Thank you very much.

 Barry Jacobson


Dear Editor:

 The Democrats are getting ready to pass a $2-trillion, 2,400-page sweeping reconciliation bill that will bankrupt our economy. This bill is a blueprint to turn America into a failed socialist state. The Dems are saying that we should pass this bill and find out what it says later. The package contains the following: subsidies and tax breaks for wealthy environmentalists, billions for free housing and medical care for illegal immigrants, $79 billion for IRS tax enforcement, $200 million for a park in Pelosi’s district, $128 billion for government electric cars, $25 million for bias training, $4 billion for distance training, and $100 billion for an amnesty program for illegal immigrants. This bill will also include a provision to include green cards for more foreign workers to take away jobs from Americans.

In addition, Biden wants banks to report to the IRS all bank activity from accounts with annual cash flows in excess of $10,000. That means a person has total annual deposits and withdrawals over $10,000, the IRS will have access to his bank account. This will hit almost everyone. This would be a terrible invasion of privacy. There is a petition on the ACLU website opposing this bank monitoring by the IRS. I advise everyone to sign this.

In addition, the Democrats want to add a new tax on non-realized capital gains. This means that if someone buys a stock and it goes up, he will be taxed even if he did not sell it. This will have many unintended side effects that could prove disastrous.

 Eric Rubin


Dear Editor:

 As usual, I was confused by Warren’s article last week (“Ping Pong”). He claims there was no media attention last year when Estee Ackerman passed on performing in the Olympics. In fact, I recall it being a large story on social media (not just Jewish platforms) and even in the mainstream media. There’s at least one example from last February in the New York Post.

 Ralph Ehrenpreiss


Dear Editor:

 On October 27, 1904, the Interborough Rapid Transit (IRT) company opened the first subway line. It ran nine miles from City Hall, uptown on the eastside across 42nd Street (today’s 42nd Street Shuttle) to Times Square and proceeded uptown to 145th Street and included 28 stations. Over 150,000 riders paid a five-cent fare. The original BMT (Brooklyn Manhattan Rapid Transit – today’s B, D, J, M, N, Q, R, and Z lines) and IRT (1,2,3,4,5,6,7, Franklin Ave and Times Square shuttles) subway systems were constructed and managed by the private sector with no government operating subsidies.

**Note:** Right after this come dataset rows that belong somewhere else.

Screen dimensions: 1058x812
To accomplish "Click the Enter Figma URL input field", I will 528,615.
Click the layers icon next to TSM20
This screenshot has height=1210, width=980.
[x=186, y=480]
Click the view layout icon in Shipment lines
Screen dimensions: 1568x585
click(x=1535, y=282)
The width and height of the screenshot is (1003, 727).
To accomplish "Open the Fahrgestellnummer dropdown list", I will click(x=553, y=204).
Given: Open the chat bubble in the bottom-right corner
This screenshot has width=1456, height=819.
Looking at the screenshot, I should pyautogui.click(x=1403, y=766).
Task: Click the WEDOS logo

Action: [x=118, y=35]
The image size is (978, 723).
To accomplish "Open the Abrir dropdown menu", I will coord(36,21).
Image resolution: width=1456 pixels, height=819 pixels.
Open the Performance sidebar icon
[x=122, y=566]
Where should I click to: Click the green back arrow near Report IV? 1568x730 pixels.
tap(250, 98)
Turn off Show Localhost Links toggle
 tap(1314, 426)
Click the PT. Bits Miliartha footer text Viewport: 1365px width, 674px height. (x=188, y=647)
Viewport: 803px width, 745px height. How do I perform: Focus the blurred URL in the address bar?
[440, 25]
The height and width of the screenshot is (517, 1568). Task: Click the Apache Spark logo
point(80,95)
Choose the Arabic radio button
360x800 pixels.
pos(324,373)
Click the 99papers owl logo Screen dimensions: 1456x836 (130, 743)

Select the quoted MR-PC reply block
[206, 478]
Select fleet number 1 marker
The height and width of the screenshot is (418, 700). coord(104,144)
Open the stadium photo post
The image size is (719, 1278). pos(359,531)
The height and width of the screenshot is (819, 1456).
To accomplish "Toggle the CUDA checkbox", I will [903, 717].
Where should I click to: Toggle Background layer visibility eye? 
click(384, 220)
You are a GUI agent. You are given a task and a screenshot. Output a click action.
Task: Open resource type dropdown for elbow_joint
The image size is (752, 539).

Financial viability was 100 percent dependent upon farebox revenues. They supported both development and economic growth of numerous neighborhoods in Manhattan, Brooklyn, Bronx, and Queens. As part of the franchise agreement the owners had to sign, City Hall had direct control over the fare structure. For a time, owners actually made a profit with a five-cent fare.

After two decades passed, the costs of salaries, maintenance, power, supplies, and equipment would pressure owners to ask City Hall for permission to raise the fares. This additional revenue was needed to maintain a good state of repair, increase the frequency of service, purchase new subway cars, pay employee salary increases and support planned system expansion.

Politicians more interested in the next reelection refused this request each year, for well over two decades. To survive, owners of both systems looked elsewhere to reduce costs and stay in business. They started curtailing basic maintenance, delayed purchases of new subway cars, postponed salary increases for employees, canceled any plans for system expansion, and cut corners to survive.

In the 1930s, New York City began construction of the new IND (Independent Subway – today’s A,C,E,F, and G lines). This new municipal system subsidized by taxpayers’ dollars would provide direct competition to both the IRT and BMT. Municipal government forced them into economic ruin by denying them fare increases that would have provided access to additional revenues. Big Brother, just like the Godfather, eventually made them an offer they couldn’t refuse. The owners folded and sold out to City Hall.